С этими словами Жозеф щелкнул своими подтяжками и сплюнул на землю.
— Ты извлекаешь выгоду из несчастья тех, кому повезло меньше, чем тебе, — проворчал Симон.
— Замолкни, — прикрикнул на него Жозеф. — Благодаря мне ты получаешь деньги за то, что присматриваешь за динамо-машиной и прибираешься в цехах, которые вовсе не требуют уборки!
Эрмин их не слушала. Очарованная Шинуком, она подошла поближе к стойлу. Крепкий запах прекрасного животного напомнил ей о дне, проведенном в сахароварне, куда они приехали по заснеженной дороге на санях, запряженных двумя лошадьми. Она погладила коричневую лошадиную гриву.
— Мы с тобой подружимся, — прошептала она. — Вот посмотришь, я буду хорошо за тобой ухаживать. У тебя всегда будет свежая вода и хорошее сено.
Лошадь потерлась белым лбом о бедро, потом внимательно посмотрела на девушку. Во взгляде карих глаз читались доброта и доверие. Эрмин осмелилась погладить нового знакомца.
Маленький Эдмон последовал ее примеру, но до головы Шинука достать не мог, поэтому провел ладошкой по лошадиному животу.
— Теперь у нас есть на чем поехать в Роберваль или в Шамбор, — объявил Жозеф. — Я научу тебя править коляской, Эрмин. Это просто. Тем более что Шинук слушается голоса и малейшего движения уздечки.
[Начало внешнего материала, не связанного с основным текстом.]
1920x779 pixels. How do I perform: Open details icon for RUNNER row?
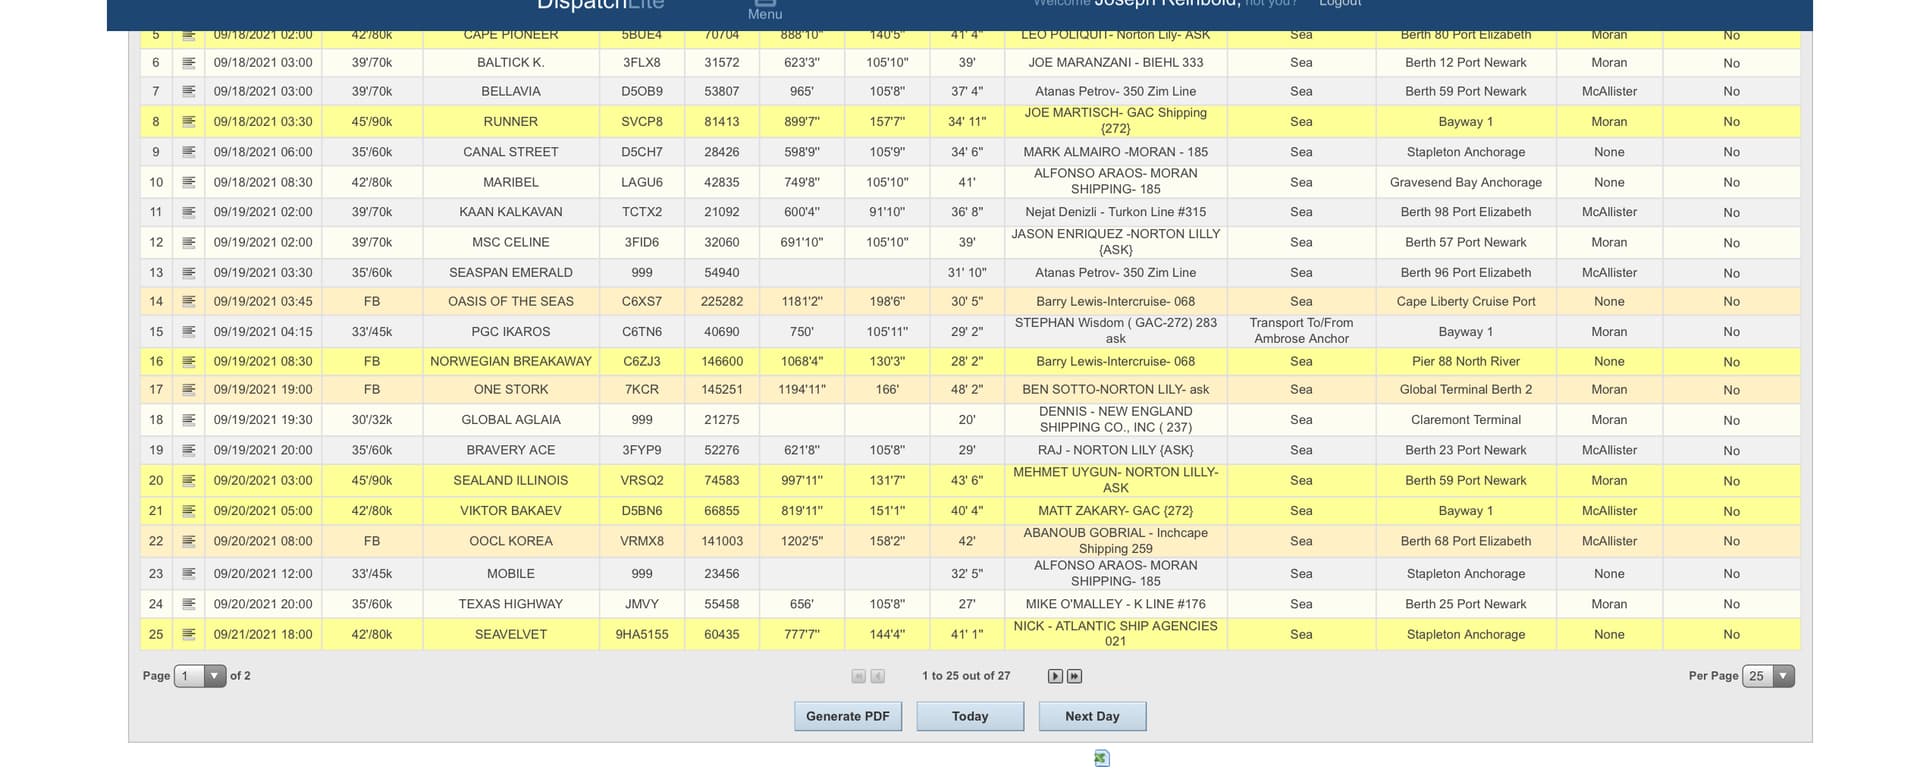pos(188,121)
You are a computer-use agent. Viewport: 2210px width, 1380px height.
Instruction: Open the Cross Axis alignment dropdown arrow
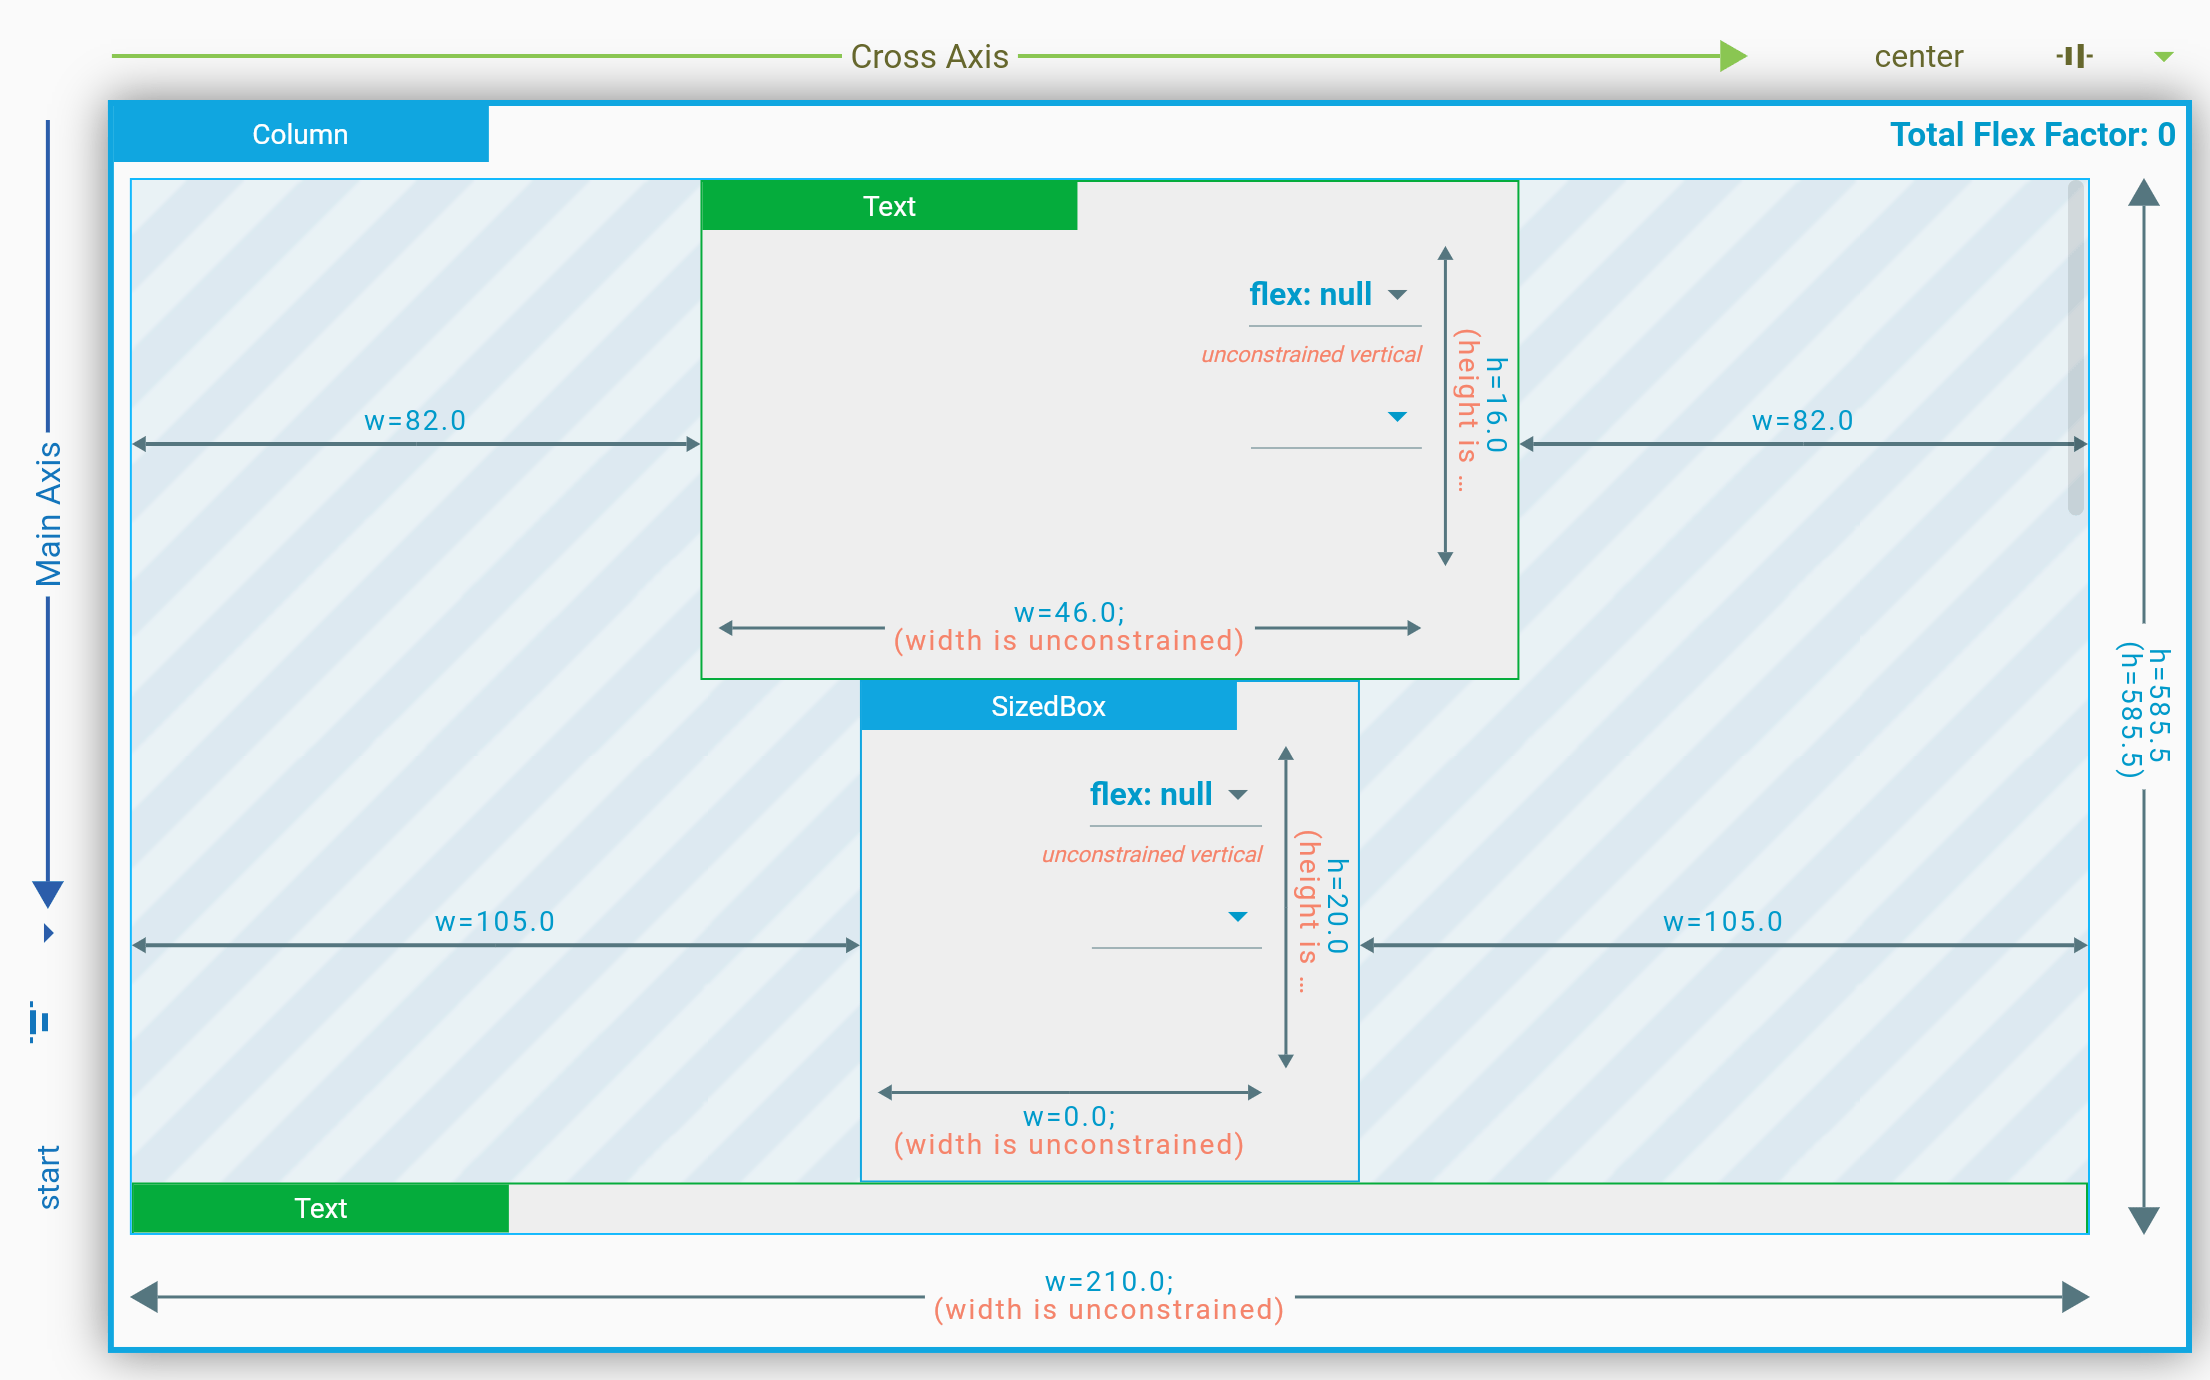tap(2163, 57)
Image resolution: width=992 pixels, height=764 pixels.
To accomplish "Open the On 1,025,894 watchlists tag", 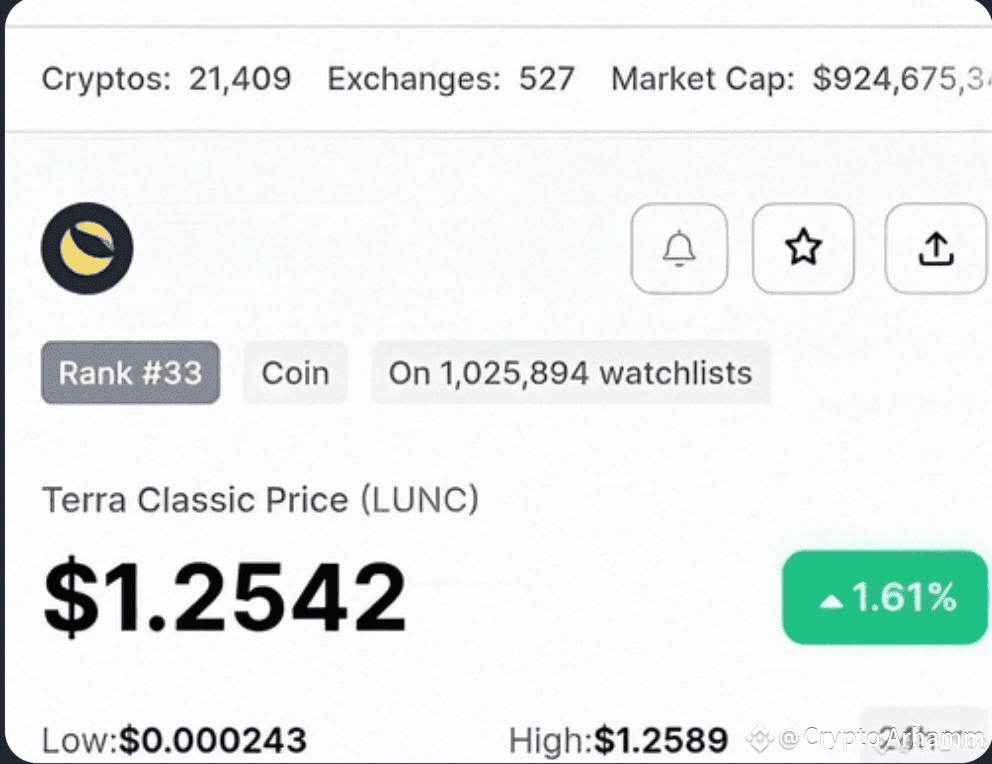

— С удовольствием! — отозвалась девушка. — Я боюсь тягловых лошадей, но Шинук такой милый! Смотрите, он хочет, чтобы я его еще погладила!
Обилие новых впечатлений, равно как и доброта Жозефа, тем более неожиданная, потому что по характеру он был брюзга и ворчун, привели девушку в восторженное состояние. Эрмин показалось, что она стоит на пороге восхитительной жизни, наполненной свободой и песнями.
— Я буду кормить Шинука, — сказала она. — По утрам и по вечерам. А летом буду водить его на луг.
Элизабет позвала всех в дом. За столом семейство весело болтало и смеялось. Эрмин не отставала от остальных. Казалось, она совсем не грустит о том, что монахини, в том числе сестра Викторианна, уехали навсегда. Особенно странным это показалось Жозефу.
— А ведь сестра-хозяйка была тебе как мать, — вдруг сказал он, когда все перешли к десерту. — Я думал, ты весь вечер будешь грустить. Бетти я сказал даже, что тебя будет трудно утешить.
Девушка моментально залилась краской. В словах Жозефа она услышала упрек в неблагодарности.
— У меня не было времени думать об этом, — едва слышно сказала она. — Стоило сестрам уехать, как в спальне я нашла Шарлотту. А потом я убирала…
— Девочка права! Ты преувеличиваешь, Жозеф, — отрезала Элизабет. — Мы сделали все, чтобы развлечь Мимин, чтобы она не грустила, и вот теперь ты упрекаешь ее в том, что ей весело.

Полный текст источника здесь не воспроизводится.